One student came up and said, “I’d like to start tutoring.” So now I’m reaching out to our teachers and letting them know about the group and what we can do. Recently a librarian had a 2nd grader struggling to get ready and pack up for class. She asked our group if we could help and the guys enjoyed it. So they can be the leaders for next year.
[Erika] What are the plans for girls to get involved?
[Principal N] The hope is to get the girls club off the ground next fall. A group of fourth-grade girls came up to me and said they wanted to be involved. They had a name, Girl with Pearls. Right now, our principal who is a female would serve as their leader. She is more of an expert than I am on the subject.

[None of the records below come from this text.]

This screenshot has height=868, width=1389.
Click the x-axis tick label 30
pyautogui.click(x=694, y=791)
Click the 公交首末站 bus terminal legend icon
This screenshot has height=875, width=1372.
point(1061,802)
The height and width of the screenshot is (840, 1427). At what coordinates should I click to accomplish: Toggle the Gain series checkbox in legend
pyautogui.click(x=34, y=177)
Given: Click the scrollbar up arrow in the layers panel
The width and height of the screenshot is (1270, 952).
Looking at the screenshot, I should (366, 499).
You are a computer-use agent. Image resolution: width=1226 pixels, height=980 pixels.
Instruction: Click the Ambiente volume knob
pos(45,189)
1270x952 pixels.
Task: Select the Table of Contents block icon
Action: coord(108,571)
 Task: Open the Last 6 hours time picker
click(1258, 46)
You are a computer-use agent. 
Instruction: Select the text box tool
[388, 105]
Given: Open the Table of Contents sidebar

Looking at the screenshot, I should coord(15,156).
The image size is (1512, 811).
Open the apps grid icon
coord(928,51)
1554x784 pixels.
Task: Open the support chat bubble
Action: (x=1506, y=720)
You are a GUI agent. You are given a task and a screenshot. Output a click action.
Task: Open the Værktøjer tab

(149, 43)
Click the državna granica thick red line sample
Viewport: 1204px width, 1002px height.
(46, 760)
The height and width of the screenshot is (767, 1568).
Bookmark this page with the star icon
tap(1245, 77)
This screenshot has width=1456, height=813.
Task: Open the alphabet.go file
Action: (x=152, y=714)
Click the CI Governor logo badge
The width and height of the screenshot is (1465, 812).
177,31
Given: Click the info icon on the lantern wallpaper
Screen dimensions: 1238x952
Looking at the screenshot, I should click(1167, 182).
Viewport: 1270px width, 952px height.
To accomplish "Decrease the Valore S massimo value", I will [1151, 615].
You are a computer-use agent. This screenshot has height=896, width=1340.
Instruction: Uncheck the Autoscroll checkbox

So far they are working to gather plastic beads and pearls for all the participants.
[Erika] Anything else you want the public to know?
[Principal N] I love what I do. I get a 100 hugs and high-fives a day from kindergarten to fifth graders.
Motto: “If you look good you feel good, if you feel good you do good.”
Thank you so much Ellen, for your thoughtful reflection today. I can’t wait to read your story! And thank you Assistant Principal N, for doing what you doing and being a great role model for so many young minds and hearts.